■ **Source**:
○ ○ ○
The waveform data used in this study consist of 3416 vertical component seismograms from 440 earthquakes and 450 quarry explosions with M_D 1.5–3.3, which occurred at epicentral distances up to 200 km during the 2009–2015 periods. The broadband and short-period stations data of ENSN are extracted from the database. Earthquakes of depths < 25 km were used. Most quarry blasts are identified from monthly reports of quarries received by the ENSN main center independently of seismic means. In this study, we rely on solutions under the condition that the seismic event was recorded by at least three seismic stations located at different epicentral distances with a reasonable signal-to-noise ratio (SNR ≥ 10). We used the software code offered by Kumar et al. (2014) to determine the SNR of P- and S-waves. SNR is calculated by dividing the Fourier amplitude spectrum estimated from a P or S window of the signal by the Fourier amplitude spectrum calculated from a noisy window of the same duration, which is frequently selected before the event. The data processing software EQK_SRC_PARA (Kumar et al., 2012) was used in the analysis. The hypocentral parameters and duration magnitudes of the studied events were determined using ATLAS program, provided by Nanometrics Inc., Canada, for seismic data analysis using the 1D velocity-depth model of EI-Hadidy (1995).

ENSN stations involve different seismometers: short period SS-1 Ranger with 1-Hz natural frequency, L4C type, broadband 120 s Streckeisen STS-2 seismometers, Trillium 40 and Trillium 120 s (Fig. 1). The sampling rate of the recorded data is 100 samples per second. According to the distribution of both earthquakes and quarry explosions, Egypt is divided into three main regions (Fig. 2): Northern (including subzones 1, 2 and 3); Central (including subzones 4 and 5) and Southern Egypt (including subzone 6). For reliable and robust discrimination analysis, comparable magnitudes and close spatial distribution for earthquakes and explosions are maintained (Figs. 2, 3). Figures 4, 5 demonstrate a time-domain comparison between earthquake and explosion, using waveforms for two events having similar magnitudes and were recorded by the same stations and located almost at the same epicentral distances. It is evident that the displayed waveforms reveal the difference between an earthquake and an explosion, clarifying the quality of S-waves produced by explosions. In some cases, S-waves for quarry blasts are poorly created and S-wave windows could be possibly contaminated by long period surface waves (Rg-type energy) (Fig. 4) or dominated by clear first arrival compressional P-wave (Fig. 5), thus indicating the character of blasting. Additional waveforms from different zones are available in the supplementary materials.
○ ○ ○
Condense the paragraph of the seismic discrimination text above that begins "ENSN stations involve different seismometers" into a bulleted list of its main facts.

■ **Dataset content**:
○ ○ ○
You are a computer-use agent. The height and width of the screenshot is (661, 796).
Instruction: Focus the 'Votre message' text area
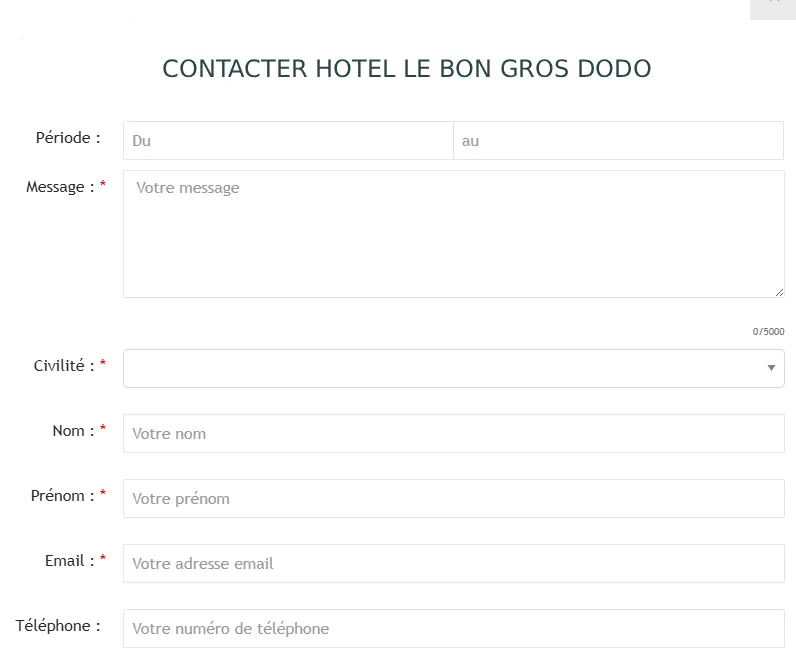[x=453, y=234]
○ ○ ○
■ **Result for this exercise**:
- ENSN stations use several seismometers: the short-period SS-1 Ranger (1-Hz natural frequency), the L4C type, the broadband 120 s Streckeisen STS-2, the Trillium 40 and the Trillium 120 s.
- The recorded data are sampled at 100 samples per second.
- Based on where earthquakes and quarry explosions occur, Egypt is divided into three regions: Northern (subzones 1, 2 and 3), Central (subzones 4 and 5) and Southern (subzone 6).
- Earthquakes and explosions of comparable magnitude and close spatial distribution are used so that the discrimination analysis is reliable.
- The study compares waveforms of two events in the time domain. The events had similar magnitudes, were recorded by the same stations and lay at nearly the same epicentral distances. The comparison shows the difference between an earthquake and an explosion, especially in the quality of explosion S-waves.
- Quarry blasts sometimes produce poor S-waves. Their S-wave windows may be contaminated by long-period Rg-type surface waves or dominated by a clear first-arrival P-wave, which indicates blasting.
- Additional waveforms from other zones are in the supplementary materials.